Extract provided below:
If you didn’t detox in January, here are some reasons why you should give your body a break in February. When toxins are not eliminated, they get reabsorbed and that’s when you gain fat and retain water. You might know that the liver is responsible for dealing with alcohol. However, the other 499 functions it carries out are all fundamental to our health and fat level, says fitness expert Iain Mahony.

The liver is the key organiser of chemical matter in the body. Just think how many toxins we are exposed to everyday from the air we breathe, the food we eat and the water we drink. If you can’t get rid of them, you increase your toxic load and impair your body’s ability to burn fat. When we eat processed foods and drink too much, the liver becomes stressed, over worked, and unable to do its job properly. To add to that, less exercise means less blood is flushed through the liver.

What are some of key functions of the liver when it is working effectively?

  • Making bile and cholesterol, enabling you to break down fat and make hormones
  • Maintaining immunity
  • Storing vitamins and minerals
  • Balancing hormones (excreting oestrogen, activating thyroid and leaving us lean and happy)
End of Extract provided.
[Apply what you read]
[1] In the passage on liver health, rewrite everything from "What are some" down to "lean and happy)", swapping "immunity" for "resistance to infection".
[2] Continue the passage on liver health from the point where it stops.
Records shown below:
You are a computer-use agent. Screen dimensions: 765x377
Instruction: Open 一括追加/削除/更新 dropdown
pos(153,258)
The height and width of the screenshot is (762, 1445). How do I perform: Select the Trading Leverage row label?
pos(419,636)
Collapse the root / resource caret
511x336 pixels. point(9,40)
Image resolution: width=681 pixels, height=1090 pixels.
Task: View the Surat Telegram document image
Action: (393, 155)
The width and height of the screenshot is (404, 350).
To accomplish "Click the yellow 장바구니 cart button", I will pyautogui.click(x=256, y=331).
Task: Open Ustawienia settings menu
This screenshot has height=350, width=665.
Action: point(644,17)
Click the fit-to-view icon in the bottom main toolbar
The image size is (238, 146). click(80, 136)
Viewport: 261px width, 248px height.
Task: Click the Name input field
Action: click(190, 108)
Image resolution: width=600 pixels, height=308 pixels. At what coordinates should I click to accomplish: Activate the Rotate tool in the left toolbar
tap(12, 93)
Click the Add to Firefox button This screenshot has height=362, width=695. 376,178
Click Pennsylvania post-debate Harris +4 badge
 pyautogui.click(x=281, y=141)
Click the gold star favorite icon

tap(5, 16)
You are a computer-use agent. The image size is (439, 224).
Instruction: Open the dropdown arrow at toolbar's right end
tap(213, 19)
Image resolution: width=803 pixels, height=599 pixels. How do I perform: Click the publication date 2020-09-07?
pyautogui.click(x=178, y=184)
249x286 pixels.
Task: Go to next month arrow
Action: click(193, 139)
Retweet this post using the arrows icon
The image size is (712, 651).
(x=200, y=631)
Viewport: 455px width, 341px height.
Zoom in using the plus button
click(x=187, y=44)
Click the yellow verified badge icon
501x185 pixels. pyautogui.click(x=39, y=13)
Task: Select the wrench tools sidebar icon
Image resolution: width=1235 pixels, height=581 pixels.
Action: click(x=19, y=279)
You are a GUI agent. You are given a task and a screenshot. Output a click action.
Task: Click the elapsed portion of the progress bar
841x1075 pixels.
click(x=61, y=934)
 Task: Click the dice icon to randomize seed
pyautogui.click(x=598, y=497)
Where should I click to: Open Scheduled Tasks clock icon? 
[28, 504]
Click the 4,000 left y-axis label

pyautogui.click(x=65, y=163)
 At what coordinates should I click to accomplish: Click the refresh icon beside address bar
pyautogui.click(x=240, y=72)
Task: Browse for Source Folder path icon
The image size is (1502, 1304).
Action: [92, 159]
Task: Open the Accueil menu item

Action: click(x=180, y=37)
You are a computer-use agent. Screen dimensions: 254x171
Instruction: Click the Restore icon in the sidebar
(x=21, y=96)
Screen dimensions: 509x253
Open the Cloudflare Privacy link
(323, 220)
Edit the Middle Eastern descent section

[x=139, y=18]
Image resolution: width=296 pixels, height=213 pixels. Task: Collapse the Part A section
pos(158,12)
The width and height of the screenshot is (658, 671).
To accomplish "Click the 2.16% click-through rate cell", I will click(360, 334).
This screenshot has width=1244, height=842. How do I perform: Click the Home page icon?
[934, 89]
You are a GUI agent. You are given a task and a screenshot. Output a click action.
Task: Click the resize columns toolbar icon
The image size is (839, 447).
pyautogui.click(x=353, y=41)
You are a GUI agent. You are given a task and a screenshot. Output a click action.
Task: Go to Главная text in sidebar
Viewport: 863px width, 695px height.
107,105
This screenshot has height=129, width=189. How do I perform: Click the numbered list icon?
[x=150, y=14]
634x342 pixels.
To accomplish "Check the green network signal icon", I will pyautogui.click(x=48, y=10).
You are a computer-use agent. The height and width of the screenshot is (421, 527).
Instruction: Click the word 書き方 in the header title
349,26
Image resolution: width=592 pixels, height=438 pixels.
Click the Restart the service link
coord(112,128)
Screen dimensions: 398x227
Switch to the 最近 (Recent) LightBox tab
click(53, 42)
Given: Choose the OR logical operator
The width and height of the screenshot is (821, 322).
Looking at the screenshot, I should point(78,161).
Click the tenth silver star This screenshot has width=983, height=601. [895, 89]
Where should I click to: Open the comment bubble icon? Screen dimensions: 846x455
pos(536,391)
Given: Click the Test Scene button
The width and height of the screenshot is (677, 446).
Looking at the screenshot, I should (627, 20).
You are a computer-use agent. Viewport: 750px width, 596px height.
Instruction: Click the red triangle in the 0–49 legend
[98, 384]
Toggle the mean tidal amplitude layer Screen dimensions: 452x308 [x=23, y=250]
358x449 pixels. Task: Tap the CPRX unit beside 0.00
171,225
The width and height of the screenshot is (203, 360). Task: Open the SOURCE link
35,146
End of Records shown.
[Answers to the exercises]
[1]
What are some of key functions of the liver when it is working effectively?

  • Making bile and cholesterol, enabling you to break down fat and make hormones
  • Maintaining resistance to infection
  • Storing vitamins and minerals
  • Balancing hormones (excreting oestrogen, activating thyroid and leaving us lean and happy)

[2]
  • Controlling glucose and fat supplies (keeping blood sugar and energy levels balanced)
  • Phase one detoxification – gathering toxic waste i.e. filling a bin bag (hormones, alcohol, caffeine, medicine and antibiotics)
  • Phase two detoxification – conjugation (waste binds with/sticks to something to allow movement to the kidneys for excretion) i.e. putting the rubbish out.

Clients often attribute fat loss to alcohol abstinence (fewer calories). True in part, but they are also less stressed, less toxic, sleeping better, making better food choices and have better hormonal balance. They can train harder too. Here are some basic steps you can take to mitigate the damage – having a few weeks off drinking is a given:

  • Take a good quality multivitamin as an insurance policy: If you take, for example, zinc and selenium A, C, E, you are not going to be able to utilise  them  effectively as all vitamins and minerals work in synergy. You need a multi as an umbrella. In my experience, clients cannot always discern how it has helped but their general state of well-being is almost always improved. They are more balanced.
  • Include antioxidants in your diet: a cup of green tea in warm water with half a lemon twice a day is a good way to stay alkaline, lower the GI of food and ensure that you get a good dose of antioxidants. Vitamin E is also a good source (dark green vegetables and nuts – go on, finish those sprouts!)
  • Eat foods that will aid phase two: Garlic, onion, leeks and egg yolk are all good bets. Turmeric is also a good addition
  • Stay hydrated
  • Lay off the fruitFructose does not act like other sugars. It can only be digested in the liver. Eat a broad range of vegetables instead for a few weeks.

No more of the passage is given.